[PATCH 1/3] Paravirtualization: Kernel Ring Cleanups

[Date Prev][Date Next][Thread Prev][Thread Next][Date Index][Thread Index]

 



Hi all,

	I've been looking at finding common ground between the VMI, Xen and
other paravirtualization approaches, and after some discussion, we're
getting somewhere.

	These first two patches are the fundamentals, stolen mainly from the
VMI patches: removing assumptions about the kernel running in ring 0,
and macro-izing all the obvious para-virtualize-needing insns.  The
third patch is more ambitious: it introduces a "paravirt_ops" structure
(a-la PPC's ppc_md) through which all these ops are indirected.  This
should allow Xen, VMI and other variants to build on a common base.
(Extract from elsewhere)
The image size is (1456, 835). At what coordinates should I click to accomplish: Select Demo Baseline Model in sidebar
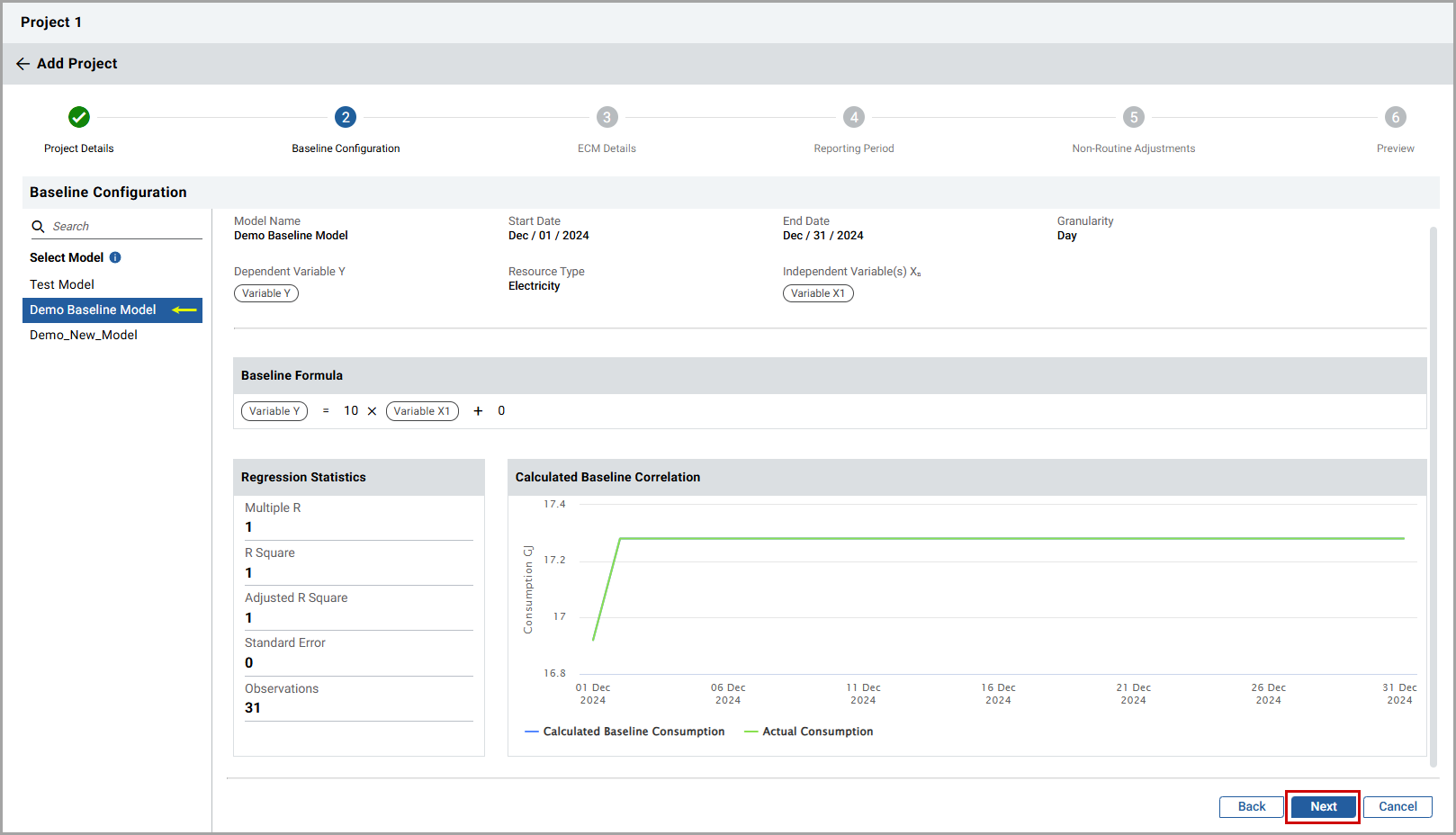(94, 310)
	These patches also live at
http://kernel.org/pub/linux/kernel/people/rusty/Paravirt

Feedback welcome!
Rusty.

Name: Kernel Ring Cleanups
Status: Booted on 2.6.16-rc2-git7
Signed-off-by: Rusty Russell <rusty@xxxxxxxxxxxxxxx>

This is Zach's patch to clean up assumptions about the kernel running
in ring 0 (which it doesn't when running paravirtualized).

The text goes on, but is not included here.